あわよくば、この側近を制御してくれる、ストッパーになるかもしれない。
「冷静ねぇ。好感が持てるじゃないか。そんな者が、どんな危険を纏っているのだ?」
「はい、わたくしの姉は…………美しいのです。とにかくモテるのです……!」
「はぇっ……? それが危険!?」
俺は、少し拍子抜けした。
「危険極まりないです! 油断なされたら、心を持っていかれますよ!
城内でも、サキュバスに匹敵するモテようでしたので。姉は、『エロかっこ可愛い』と言う異名で有名でした。
まさに、女の子が憧れる要素の3大グランドスラム……!」
両手を大きく広げ、デュヴェルコードは姉の凄さを物語る。
しかし熱弁する一方で、微量の悔しさを含んだ顔色も見てとれた。
「そ、そこまで……? モテるのは分かったが、大袈裟なのでは」
「少しも話は盛っておりません。本当にキレイなので、どうか引き込まれぬようご注意を」
「あぁ、一応は頭に入れておこう。ところで、なぜお前は少し悔しそうなのだ?」
「べっ、べべべべ別に悔しくなんて! 自慢の姉ですから!
…………そりゃ歳上だけあって、姉の方が背も高いし、大人びた容姿ですが……!
わたくしの方が頭も良いし、魔法も凄いし、性格も良いし、ロース様への忠誠心も負けませんし……。
ですから悔しいなどと思った事はありません! 自慢の姉です!」
「…………対抗心むき出しだな。とても姉の自慢に聞こえなかったぞ」
「だって……。ロース様が姉に惚れて、側近を代われなどと言い出さないか、ちょっと不安で……。
フンッ! なんでもありません!」
デュヴェルコードは両手を後ろで組み、プイッとそっぽを向いた。
「またしても、ぜーんぶ話したな……。心配しなくても、魔法がほぼ使えない私にとって、お前は隣に必要な存在だ。

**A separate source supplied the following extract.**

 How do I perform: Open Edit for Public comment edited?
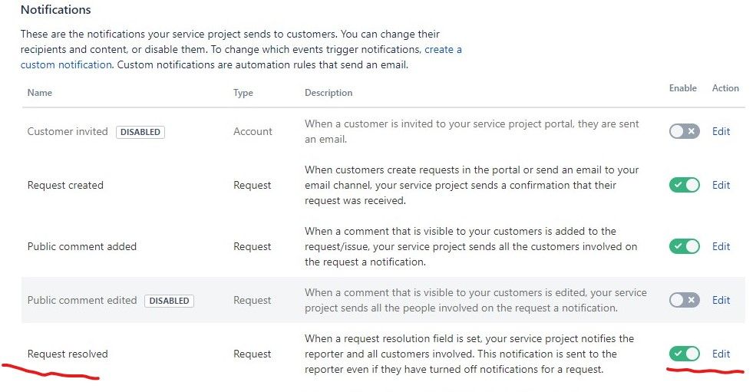pos(721,300)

側近を務め続けた者としての、キャリアやプライドもあるだろうに。そう易々と、交代させたりはせんよ」
「ロース様……。以前とは少し変わられましたね。まさか、そのようなお言葉をかけてくださるとは……」
未だ俺の反対を向いたまま、デュヴェルコードはしんみりと語りかけてくる。
「そう……かな。長い眠りは、人の思考も変えてしまうのかもな。
お前の言う『私が少し変わった』とは、いい意味で捉えてお……」
「到着致しましたよ、ロース様! ここが玉座の間です!」
俺を遮り、しんみりムードをぶち壊したデュヴェルコード。
やっぱり側近交代を、検討しようかな……。
話し込んでいたうちに、俺たちは玉座の間まで辿り着いていた。
体育館よりも広々とした空間に、見上げるほど高い天井。中央には真っ赤なカーペットが敷かれ、その先に玉座の椅子が設けられている。
「ここが玉座の間か。なんて広さだ」
「はい。魔王城の中で、ここが最大のエリアです。そして……わたくしの姉が、最後に戦ったエリア……」
隣を見ると、デュヴェルコードの体は震えていた。
先ほどまで、姉への対抗心をむき出しに語ってはいたが……。やはり同胞として、そして妹として、思うところもあるのだろう。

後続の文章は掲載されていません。